# What needs to be done
Look through the data that follows and work out how many lines contain the string "height". Nothing but that number should be given.

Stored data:
'''

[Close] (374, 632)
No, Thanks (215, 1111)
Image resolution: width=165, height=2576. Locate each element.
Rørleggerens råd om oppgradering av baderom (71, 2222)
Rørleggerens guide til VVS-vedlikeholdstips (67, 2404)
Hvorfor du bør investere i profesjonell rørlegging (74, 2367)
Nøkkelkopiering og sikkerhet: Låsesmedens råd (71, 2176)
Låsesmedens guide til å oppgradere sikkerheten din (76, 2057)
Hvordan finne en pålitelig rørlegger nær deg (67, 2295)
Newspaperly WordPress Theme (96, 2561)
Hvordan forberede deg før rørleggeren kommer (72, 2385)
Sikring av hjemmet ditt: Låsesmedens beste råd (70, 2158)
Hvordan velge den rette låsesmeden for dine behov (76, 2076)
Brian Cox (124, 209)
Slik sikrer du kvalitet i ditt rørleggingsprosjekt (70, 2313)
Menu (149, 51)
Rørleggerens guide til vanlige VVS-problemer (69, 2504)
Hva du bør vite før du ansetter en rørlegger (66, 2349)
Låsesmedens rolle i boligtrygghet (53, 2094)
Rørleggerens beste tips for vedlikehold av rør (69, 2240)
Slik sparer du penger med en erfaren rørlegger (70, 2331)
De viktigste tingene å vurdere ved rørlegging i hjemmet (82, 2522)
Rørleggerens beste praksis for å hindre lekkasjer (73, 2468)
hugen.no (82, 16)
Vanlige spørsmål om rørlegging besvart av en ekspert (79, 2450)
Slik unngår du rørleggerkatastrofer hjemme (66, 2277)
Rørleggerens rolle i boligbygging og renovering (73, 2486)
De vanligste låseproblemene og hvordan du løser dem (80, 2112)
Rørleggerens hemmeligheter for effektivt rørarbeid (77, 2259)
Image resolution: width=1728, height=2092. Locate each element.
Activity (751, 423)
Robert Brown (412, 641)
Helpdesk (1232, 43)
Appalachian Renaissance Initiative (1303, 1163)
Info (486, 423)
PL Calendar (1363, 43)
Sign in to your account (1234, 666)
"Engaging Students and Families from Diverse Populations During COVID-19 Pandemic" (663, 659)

'''

# Task answer
2